La cárcel no es una experiencia que desee a nadie, pero yo hice todo lo posible por darle la vuelta a sus efectos negativos y aprovechar el tiempo. Me sirvió para modelar mi carácter, para estudiar una carrera universitaria, para cuidarme físicamente, para querer más a los míos, para reforzar mi espíritu revolucionario.

Le oí decir al payaso de Sánchez Dragó que “me gustó ir a la cárcelMe convirtió en un héroe. Salía a la calle y ligaba. Nos traían comidas maravillosas. Sentíamos que estábamos haciendo la historia de España. De hecho muchos de los que estuvieron conmigo en la cárcel llegaron a ministros. Las cárceles bajo Franco curiosamente eran como colegios mayores. Estudiabas lenguas, entraban libros, se leía, dormías a tus horas, te recuperabas…”
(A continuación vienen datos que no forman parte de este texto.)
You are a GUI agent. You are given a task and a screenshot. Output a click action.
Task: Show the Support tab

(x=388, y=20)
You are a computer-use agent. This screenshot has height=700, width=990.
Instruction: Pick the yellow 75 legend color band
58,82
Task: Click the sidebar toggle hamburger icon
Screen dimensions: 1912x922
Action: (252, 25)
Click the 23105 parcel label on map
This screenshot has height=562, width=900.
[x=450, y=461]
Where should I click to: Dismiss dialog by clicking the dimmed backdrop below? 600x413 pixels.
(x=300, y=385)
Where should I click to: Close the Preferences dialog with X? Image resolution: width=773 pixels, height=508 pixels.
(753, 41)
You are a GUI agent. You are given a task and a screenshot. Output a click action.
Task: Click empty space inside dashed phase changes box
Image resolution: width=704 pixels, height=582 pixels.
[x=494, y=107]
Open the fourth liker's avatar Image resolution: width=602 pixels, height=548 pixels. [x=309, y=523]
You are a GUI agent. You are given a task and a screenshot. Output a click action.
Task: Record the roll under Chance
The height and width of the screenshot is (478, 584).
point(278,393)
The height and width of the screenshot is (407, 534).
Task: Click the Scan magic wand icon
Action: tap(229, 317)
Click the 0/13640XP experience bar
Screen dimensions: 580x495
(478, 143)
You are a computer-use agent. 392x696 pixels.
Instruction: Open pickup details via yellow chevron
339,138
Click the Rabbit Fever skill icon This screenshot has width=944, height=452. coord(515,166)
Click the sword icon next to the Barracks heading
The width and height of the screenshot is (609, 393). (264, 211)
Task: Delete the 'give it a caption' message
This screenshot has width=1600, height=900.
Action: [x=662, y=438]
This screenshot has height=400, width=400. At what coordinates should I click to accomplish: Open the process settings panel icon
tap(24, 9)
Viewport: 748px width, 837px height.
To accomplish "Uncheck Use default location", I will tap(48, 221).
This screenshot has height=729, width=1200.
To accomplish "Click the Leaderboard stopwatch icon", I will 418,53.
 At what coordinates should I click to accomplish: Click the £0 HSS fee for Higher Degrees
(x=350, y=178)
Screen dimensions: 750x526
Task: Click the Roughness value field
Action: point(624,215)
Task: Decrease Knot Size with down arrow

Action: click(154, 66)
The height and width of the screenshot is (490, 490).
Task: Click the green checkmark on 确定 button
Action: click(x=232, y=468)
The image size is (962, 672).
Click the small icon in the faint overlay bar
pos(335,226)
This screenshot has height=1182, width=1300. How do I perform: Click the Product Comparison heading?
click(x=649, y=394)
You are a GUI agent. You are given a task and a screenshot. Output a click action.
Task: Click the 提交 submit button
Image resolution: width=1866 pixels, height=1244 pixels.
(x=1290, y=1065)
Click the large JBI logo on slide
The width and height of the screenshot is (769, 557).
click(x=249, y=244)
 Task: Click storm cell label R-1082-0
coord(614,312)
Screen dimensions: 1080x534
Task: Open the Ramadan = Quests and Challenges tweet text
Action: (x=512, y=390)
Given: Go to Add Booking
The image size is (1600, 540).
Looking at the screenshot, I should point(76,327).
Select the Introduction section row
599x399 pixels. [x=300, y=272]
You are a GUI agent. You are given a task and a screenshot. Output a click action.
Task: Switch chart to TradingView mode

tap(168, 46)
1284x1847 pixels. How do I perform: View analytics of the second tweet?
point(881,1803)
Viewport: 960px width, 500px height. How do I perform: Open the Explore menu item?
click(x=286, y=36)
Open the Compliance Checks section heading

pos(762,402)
Ni éramos héroes – la clandestinidad en que nos movíamos no permitía ni siquiera que se nos conociera fuera de nuestras familias y amigos-, ni tampoco creo que ligáramos más pues no era eso a lo que nos dedicábamos ( él, probablemente, sí se dedicaba). Lo que es cierto es que la lucha de los presos políticos en las cárceles, como podréis comprobar con la lectura de este libro, había conseguido muchas mejoras y las cárceles se habían convertido en escuelas de antifranquistas donde todos aprovechábamos el tiempo y transmitíamos aquello que sabíamos a los demás.

Este libro no tiene más pretensiones que la de ser un testimonio de una difícil etapa de nuestra historia, -el final del franquismo-, desde la perspectiva de un preso político, de una persona que lo vivió desde el interior de sus cárceles  y, a la vez, contar una historia de amor hacia mi mujer, mis hijas y mi familia. Espero que al lector le interese.